O decreto publicado pela Prefeitura do Rio prevê a proibição de caixa de som, instrumentos musicais e garrafas de vidro, entre outras. Após protesto de barraqueiros e ambulantes, prefeitura remarcou reunião com os trabalhadores e admite rever algumas normas. Prefeitura admite que pode rever pontos do decreto sobre a orla do Rio
A polêmica provocada pelo decreto da Prefeitura do Rio com as novas regras para o ordenamento da orla segue forte. O g1 preparou um material com todos os detalhes do decreto, as reinvindicações dos trabalhadores e a reação de vereadores que tentam suspender os efeitos da nova legislação, que entra em vigor no dia 1° de julho.

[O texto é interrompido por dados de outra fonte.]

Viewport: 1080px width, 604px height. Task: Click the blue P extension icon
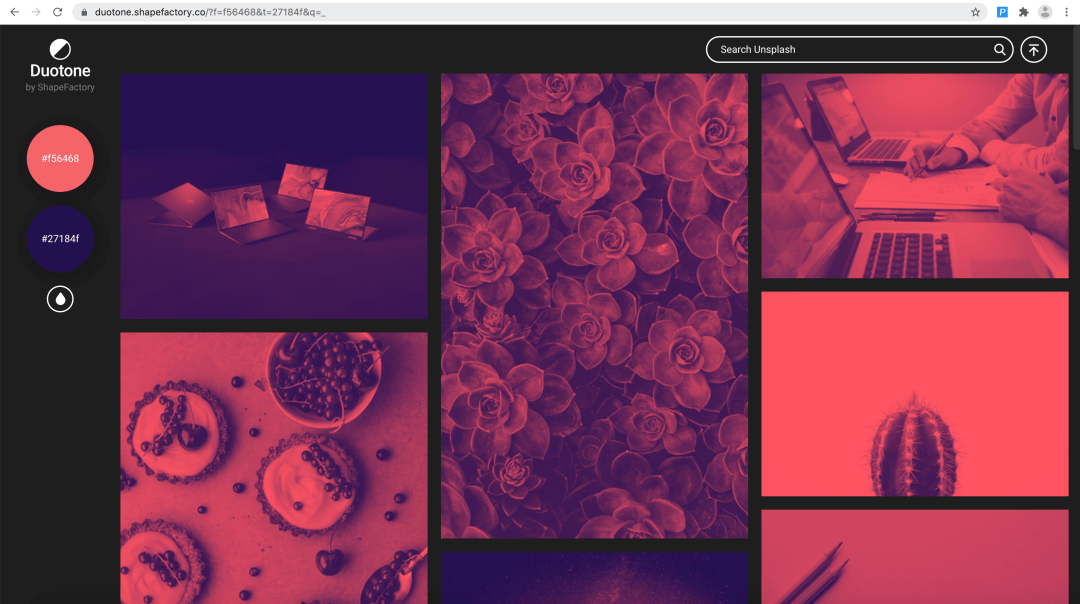(1002, 12)
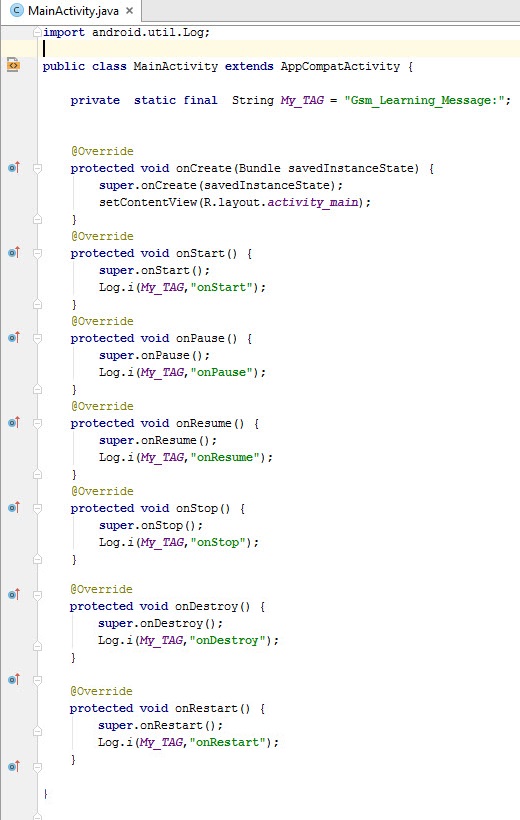This screenshot has height=820, width=520.
Task: Collapse the onPause method fold marker
Action: click(37, 338)
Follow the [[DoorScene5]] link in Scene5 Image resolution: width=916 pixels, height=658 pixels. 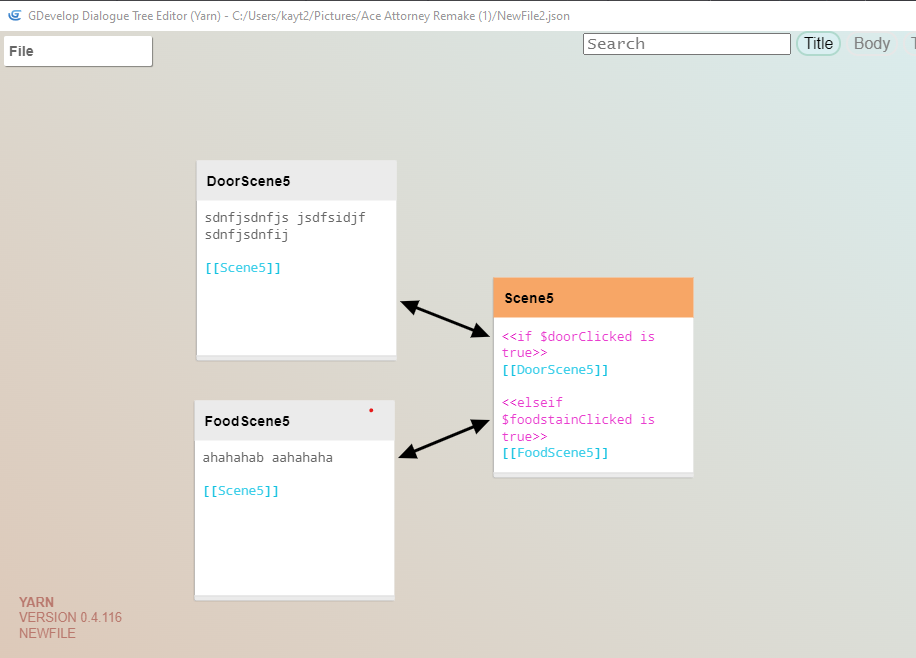click(x=555, y=369)
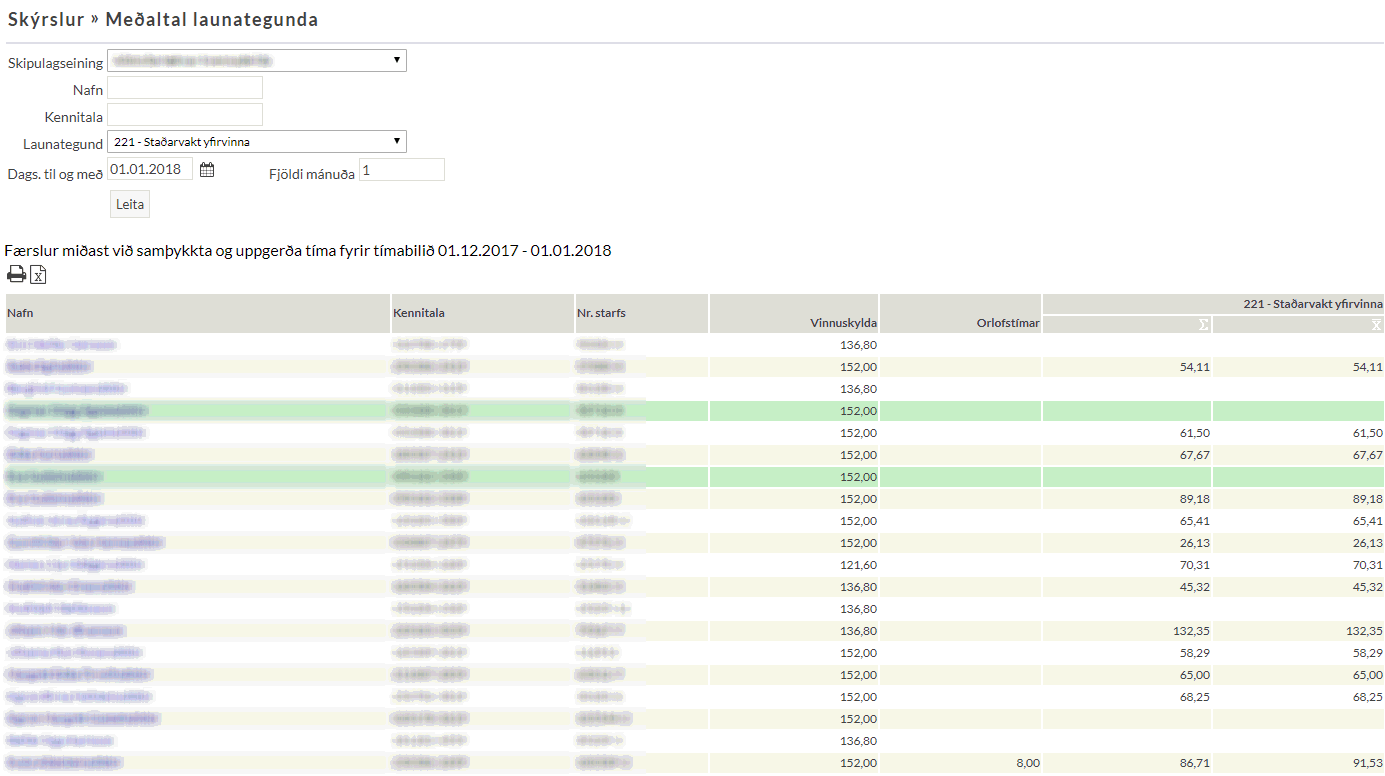
Task: Export the report with the Excel icon
Action: click(38, 275)
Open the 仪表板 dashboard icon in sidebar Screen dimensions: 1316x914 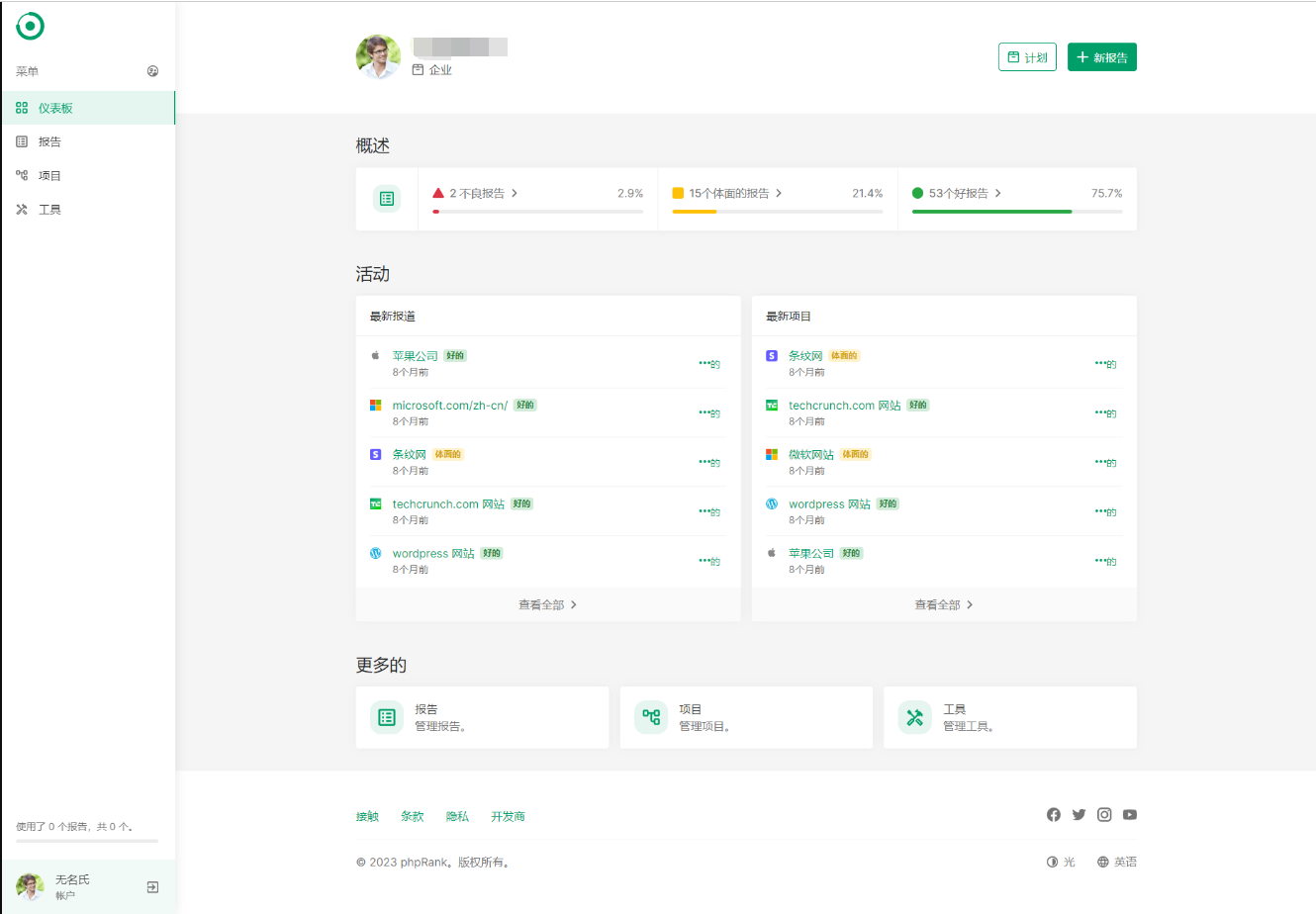click(20, 107)
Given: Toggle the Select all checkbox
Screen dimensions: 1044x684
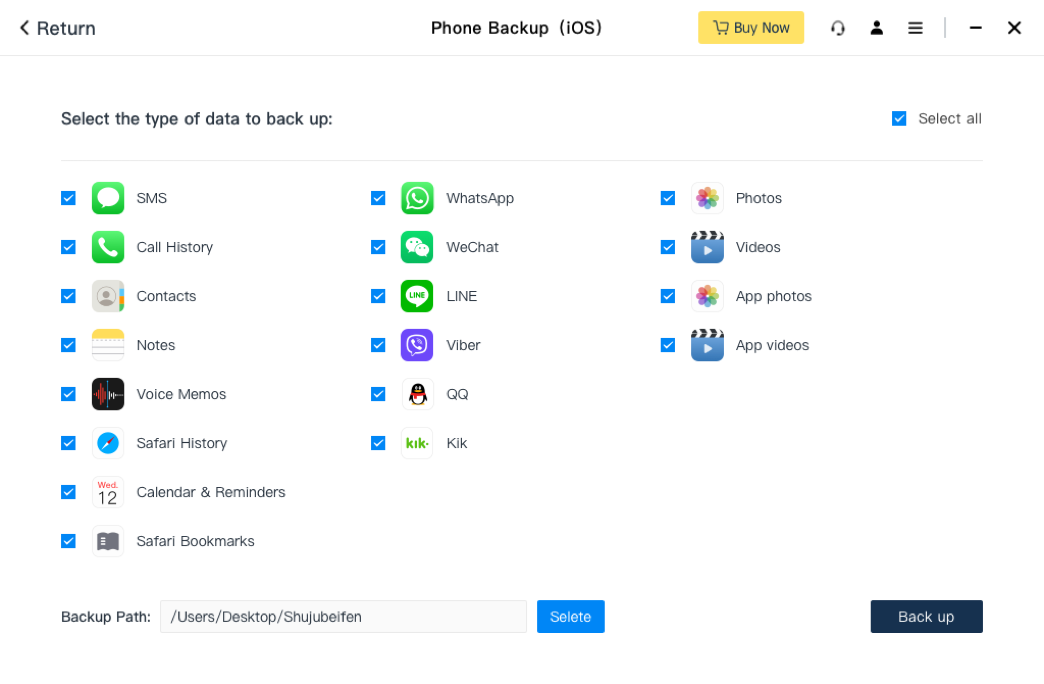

Na última segunda-feira (26), ambulantes e barraqueiros fizeram um protesto na Zona Sul e fecharam parte do trânsito na região. A Secretaria de Ordem Pública do Rio (SEOP) vai receber, nesta terça-feira (27), representantes dos trabalhadores para debater a possibilidade de rever algumas medidas.
As normas estabelecidas pelo prefeito Eduardo Paes (PSD) no último dia 16 incluem a proibição de música ao vivo, venda de bebidas em garrafas de vidro e atuação de ambulantes sem autorização. O objetivo, segundo o prefeito, é combater abusos e garantir a ordem pública, a mobilidade e a limpeza urbana.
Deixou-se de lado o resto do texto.